Someone gave me a link describing the ethics of news organizations that says that photos can be ethically cleaned up and color balanced, so the whole story seems like a non-issue.
Except the photo in question was much more than "cleaned up and color balanced." It was deliberately edited to make Thomas look softer and more feminine looking. I can tell you don't have a lot of experience with editing photos, but from those of us who use photo editing software regularly, it's obvious what was going on.
Someone gave me a link describing the ethics of news organizations that says that photos can be ethically cleaned up and color balanced, so the whole story seems like a non-issue.
Except the photo in question was much more than "cleaned up and color balanced." It was deliberately edited to make Thomas look softer and more feminine looking. I can tell you don't have a lot of experience with editing photos, but from those of us who use photo editing software regularly, it's obvious what was going on.
Says a self-credentialed anonymous guy posting on letsrun.
The question I raised, and no one has yet to address, is how does a photographer, or a photo editor, or a conservative biased journalist, or an anonymous letsrun poster, possibly know who "edited" the photo and the deliberate motive for such edits?
The answer lies deep within the minds of the accusers.
NBC doesn't broadcast photos, but videos, and my modern TV has a number of settings that can achieve the same effect, without NBC's involvement or knowledge, and no photo editing experience required.
We are looking at a video capture with similar settings enabled, and a small but vocal group of conservative extremists looking for yet another faux-scandal and an echo chamber to reinforce their ideas about the mainstream media bias, and justify their hatred for people they don't understand.
NBC's Today Show had been caught photoshopping multiple photos of Lia Thomas to make them look more feminine than what the real photos actually look like. They were caught by the photojournalist who actually took the photos and compared them to what NBC broadcasted on national television. Lesson here is never to trust the leftist wokes, they will lie right in your face and fabricate photos.
I don't know who did it, but the photo on the right has definitely been photoshopped.

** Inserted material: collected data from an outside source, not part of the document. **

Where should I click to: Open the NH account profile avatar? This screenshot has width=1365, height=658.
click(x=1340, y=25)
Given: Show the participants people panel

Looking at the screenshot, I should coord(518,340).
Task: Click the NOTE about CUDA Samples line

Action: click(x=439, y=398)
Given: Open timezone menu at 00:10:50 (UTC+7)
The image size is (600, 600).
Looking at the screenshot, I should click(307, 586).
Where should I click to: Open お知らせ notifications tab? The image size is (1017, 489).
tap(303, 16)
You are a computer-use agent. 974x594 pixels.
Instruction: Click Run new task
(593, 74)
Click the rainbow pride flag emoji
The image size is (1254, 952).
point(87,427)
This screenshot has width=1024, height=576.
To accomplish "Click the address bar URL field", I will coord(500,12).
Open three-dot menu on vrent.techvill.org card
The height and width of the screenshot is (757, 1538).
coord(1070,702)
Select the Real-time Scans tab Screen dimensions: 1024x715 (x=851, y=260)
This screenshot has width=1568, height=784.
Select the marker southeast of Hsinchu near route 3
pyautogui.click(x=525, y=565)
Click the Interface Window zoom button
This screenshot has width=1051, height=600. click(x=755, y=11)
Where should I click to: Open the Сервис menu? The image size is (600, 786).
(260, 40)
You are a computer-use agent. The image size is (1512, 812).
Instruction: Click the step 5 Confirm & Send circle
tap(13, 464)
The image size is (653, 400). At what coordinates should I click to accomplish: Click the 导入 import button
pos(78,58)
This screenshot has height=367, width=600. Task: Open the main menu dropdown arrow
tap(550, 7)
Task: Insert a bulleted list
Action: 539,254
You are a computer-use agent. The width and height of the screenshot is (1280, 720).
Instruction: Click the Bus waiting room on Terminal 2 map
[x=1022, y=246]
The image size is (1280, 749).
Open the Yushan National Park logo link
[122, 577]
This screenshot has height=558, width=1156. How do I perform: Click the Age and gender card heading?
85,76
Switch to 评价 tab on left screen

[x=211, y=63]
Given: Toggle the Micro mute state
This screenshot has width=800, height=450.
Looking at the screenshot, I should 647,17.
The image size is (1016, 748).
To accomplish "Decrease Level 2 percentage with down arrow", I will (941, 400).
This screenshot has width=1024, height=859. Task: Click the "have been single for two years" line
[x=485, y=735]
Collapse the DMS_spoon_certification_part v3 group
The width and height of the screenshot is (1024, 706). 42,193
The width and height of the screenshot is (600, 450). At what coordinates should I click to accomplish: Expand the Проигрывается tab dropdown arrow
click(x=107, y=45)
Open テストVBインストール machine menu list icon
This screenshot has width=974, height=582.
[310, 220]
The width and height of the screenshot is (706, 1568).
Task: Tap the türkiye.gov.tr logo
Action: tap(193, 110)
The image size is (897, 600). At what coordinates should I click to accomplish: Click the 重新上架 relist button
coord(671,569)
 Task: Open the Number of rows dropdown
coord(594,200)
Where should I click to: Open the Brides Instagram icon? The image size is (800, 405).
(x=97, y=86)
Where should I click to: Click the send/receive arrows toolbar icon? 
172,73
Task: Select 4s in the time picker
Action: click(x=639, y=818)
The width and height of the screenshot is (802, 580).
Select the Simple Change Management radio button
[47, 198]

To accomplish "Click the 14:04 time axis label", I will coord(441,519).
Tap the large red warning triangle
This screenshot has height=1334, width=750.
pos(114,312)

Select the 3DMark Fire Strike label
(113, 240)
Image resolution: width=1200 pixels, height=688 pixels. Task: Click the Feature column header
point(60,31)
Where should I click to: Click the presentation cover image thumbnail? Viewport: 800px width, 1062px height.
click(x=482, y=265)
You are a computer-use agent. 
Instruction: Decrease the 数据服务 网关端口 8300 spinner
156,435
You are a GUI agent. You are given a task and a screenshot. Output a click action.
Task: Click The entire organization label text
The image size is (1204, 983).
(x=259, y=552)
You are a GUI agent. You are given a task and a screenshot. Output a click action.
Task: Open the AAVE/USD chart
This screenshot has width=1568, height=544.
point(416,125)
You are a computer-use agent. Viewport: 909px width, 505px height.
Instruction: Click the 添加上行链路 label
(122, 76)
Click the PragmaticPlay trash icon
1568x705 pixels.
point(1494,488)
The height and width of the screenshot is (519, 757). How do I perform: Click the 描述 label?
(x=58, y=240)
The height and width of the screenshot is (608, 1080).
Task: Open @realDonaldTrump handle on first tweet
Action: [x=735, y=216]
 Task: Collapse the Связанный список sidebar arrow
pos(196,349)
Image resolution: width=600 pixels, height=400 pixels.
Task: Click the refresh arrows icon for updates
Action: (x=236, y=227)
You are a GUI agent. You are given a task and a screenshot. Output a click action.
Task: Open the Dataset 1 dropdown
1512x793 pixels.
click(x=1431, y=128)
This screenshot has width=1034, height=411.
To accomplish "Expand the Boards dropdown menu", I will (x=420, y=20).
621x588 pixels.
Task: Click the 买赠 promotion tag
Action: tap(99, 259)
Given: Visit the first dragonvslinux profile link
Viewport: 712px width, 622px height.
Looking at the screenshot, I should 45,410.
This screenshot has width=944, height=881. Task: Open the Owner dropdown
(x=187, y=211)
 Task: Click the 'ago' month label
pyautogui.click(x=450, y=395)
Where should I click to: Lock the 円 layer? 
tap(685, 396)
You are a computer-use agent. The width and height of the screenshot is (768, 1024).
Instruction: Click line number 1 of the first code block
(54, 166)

I have PortraitPro 19 and it will do everything you see in the photo on the right just by moving sliders. You don't even need to be an expert. There are sliders for smoothing skin, colors, skin spots, eyes, whites of the eyes, eyebrows, hair color, direction of lighting, and so on.
In the photo on the right, the skin has been smoothed significantly. Water drops on the right cheek, right shoulder, and lower chin have disappeared. A tiny black mark on the back on the right shoulder is gone. The eyebrows are smudged instead of distinct. The wrinkles on the neck are gone. The red goggle marks are gone. This done by moving a red color slider set for the face only so the straps on the suit stay red.
One odd anomaly is the left eye socket. It's darker. Personally, I would have lightened it a bit. It would have made a more esthetically pleasing photo.